Given the struggles on Attu, and expecting substantially more defenders on Kiska, planners doubled the ground strength for the next operation, assembling more than 40,000 American and Canadian troops for the invasion despite the island’s diminutive size. There would also be far more intensive naval bombardments and air strikes than what were used against the Japanese on Attu.
On August 15, thousands of troops began streaming ashore, properly attired this time in heavy winter coats and arctic shoes. As with Attu, there was no resistance on the beaches, but the greater surprise came after lead units pushed into the mountainous interior and discovered the 5,000-man garrison had evacuated the island. The men had slipped away weeks earlier, undetected by American intelligence and reconnaissance.

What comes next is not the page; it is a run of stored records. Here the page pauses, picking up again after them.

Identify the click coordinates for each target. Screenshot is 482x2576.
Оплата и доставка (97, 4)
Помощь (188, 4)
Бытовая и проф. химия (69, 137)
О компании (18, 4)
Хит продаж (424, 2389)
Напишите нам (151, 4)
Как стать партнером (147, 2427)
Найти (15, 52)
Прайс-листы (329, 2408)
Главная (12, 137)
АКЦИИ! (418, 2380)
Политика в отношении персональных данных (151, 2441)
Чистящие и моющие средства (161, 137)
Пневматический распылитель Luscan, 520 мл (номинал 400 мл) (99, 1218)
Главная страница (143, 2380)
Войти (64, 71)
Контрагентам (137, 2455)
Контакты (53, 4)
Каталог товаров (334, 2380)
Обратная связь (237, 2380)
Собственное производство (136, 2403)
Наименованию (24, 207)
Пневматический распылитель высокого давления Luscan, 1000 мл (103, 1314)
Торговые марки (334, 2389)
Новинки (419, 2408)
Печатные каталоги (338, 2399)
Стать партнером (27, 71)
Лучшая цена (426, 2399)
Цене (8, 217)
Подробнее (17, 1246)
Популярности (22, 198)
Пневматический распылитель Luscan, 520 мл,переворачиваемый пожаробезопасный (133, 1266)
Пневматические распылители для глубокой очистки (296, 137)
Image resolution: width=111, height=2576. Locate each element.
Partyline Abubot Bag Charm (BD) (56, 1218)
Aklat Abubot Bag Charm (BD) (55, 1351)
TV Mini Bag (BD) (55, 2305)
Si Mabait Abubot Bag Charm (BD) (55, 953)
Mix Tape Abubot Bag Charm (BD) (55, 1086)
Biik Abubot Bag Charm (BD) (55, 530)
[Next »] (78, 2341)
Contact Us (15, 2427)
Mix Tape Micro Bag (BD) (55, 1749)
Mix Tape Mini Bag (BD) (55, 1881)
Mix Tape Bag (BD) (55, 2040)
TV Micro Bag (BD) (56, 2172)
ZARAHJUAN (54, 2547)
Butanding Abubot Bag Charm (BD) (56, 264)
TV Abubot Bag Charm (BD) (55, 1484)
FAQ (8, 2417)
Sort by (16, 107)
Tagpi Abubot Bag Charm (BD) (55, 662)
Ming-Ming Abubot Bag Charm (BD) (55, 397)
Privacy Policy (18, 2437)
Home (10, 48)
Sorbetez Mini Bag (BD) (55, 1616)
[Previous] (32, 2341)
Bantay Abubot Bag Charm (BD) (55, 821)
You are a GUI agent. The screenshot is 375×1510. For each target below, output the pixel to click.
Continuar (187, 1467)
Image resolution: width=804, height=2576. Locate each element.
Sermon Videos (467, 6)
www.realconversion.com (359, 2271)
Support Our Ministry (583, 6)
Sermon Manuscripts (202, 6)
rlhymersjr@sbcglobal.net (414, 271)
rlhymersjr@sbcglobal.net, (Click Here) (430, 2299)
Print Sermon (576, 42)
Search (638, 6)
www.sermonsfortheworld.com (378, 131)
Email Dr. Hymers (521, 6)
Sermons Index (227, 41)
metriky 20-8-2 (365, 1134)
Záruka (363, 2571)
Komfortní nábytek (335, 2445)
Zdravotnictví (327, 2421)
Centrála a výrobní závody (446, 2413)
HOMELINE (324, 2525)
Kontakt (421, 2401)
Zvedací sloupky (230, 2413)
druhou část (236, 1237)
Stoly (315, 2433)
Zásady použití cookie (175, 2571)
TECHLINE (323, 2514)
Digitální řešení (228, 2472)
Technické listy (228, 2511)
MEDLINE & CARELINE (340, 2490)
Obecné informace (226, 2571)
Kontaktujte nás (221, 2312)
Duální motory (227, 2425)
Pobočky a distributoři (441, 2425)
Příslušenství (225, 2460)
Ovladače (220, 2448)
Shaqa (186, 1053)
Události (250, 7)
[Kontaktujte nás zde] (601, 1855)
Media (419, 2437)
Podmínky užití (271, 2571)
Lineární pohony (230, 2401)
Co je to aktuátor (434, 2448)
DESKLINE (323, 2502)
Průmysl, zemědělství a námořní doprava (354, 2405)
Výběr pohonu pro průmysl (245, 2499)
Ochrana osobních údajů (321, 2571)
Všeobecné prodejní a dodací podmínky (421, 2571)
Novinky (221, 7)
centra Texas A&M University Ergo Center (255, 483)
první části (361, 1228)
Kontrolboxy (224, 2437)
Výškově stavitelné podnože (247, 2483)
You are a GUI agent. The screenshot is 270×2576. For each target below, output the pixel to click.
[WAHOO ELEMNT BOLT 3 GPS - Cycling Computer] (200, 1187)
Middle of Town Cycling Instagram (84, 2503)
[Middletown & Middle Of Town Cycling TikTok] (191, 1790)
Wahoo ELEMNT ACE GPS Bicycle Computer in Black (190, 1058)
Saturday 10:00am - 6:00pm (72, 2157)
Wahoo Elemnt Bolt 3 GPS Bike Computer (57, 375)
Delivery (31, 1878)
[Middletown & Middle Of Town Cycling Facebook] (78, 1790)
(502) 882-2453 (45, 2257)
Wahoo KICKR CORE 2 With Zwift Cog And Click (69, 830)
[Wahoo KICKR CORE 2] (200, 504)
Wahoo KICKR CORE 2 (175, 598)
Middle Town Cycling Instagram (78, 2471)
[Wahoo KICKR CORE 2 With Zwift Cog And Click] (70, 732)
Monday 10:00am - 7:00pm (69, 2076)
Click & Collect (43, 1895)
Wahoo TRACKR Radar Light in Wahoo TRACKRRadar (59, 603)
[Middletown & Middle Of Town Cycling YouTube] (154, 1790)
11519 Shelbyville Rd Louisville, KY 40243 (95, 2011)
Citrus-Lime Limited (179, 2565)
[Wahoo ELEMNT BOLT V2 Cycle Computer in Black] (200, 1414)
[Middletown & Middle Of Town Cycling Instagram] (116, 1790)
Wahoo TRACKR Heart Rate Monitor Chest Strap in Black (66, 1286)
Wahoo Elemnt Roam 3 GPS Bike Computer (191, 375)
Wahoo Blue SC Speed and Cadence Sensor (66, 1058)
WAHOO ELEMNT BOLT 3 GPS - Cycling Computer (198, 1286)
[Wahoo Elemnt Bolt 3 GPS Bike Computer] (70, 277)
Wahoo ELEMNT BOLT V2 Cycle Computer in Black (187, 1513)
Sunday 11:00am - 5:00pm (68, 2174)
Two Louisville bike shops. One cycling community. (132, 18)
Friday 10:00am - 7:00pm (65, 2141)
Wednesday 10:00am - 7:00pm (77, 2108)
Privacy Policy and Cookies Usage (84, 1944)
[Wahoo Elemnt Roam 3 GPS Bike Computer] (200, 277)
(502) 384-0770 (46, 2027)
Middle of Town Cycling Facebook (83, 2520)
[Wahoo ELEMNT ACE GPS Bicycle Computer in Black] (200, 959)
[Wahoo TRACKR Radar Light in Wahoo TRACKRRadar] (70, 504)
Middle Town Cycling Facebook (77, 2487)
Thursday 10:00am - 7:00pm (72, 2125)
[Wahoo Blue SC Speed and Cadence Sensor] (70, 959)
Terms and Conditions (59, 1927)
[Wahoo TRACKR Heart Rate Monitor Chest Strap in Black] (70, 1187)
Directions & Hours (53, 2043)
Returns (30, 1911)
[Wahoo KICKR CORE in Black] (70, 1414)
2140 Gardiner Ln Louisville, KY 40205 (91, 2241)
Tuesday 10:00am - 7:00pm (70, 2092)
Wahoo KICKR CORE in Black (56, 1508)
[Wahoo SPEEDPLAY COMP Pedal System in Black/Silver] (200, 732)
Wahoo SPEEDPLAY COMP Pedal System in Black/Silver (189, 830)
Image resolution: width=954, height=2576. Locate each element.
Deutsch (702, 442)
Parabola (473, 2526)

Though their absence was an embarrassment to planners, it was a relief to the men who had heard such grim tales of the fighting on Attu. With the Aleutians now free of Japanese occupiers, Allied forces in Alaska were reduced in the months ahead and routed to the South and Central Pacific, where new offensives in New Guinea and the Marshall Islands were taking center stage. Attu was an invaluable lesson for US planners, though, as the skill and fanatic devotion of Japanese defenders there foretold the future of clashes across the Pacific. Indeed, unyielding Imperial Army forces clinging to their warrior code would fight to the bitter end on island after island.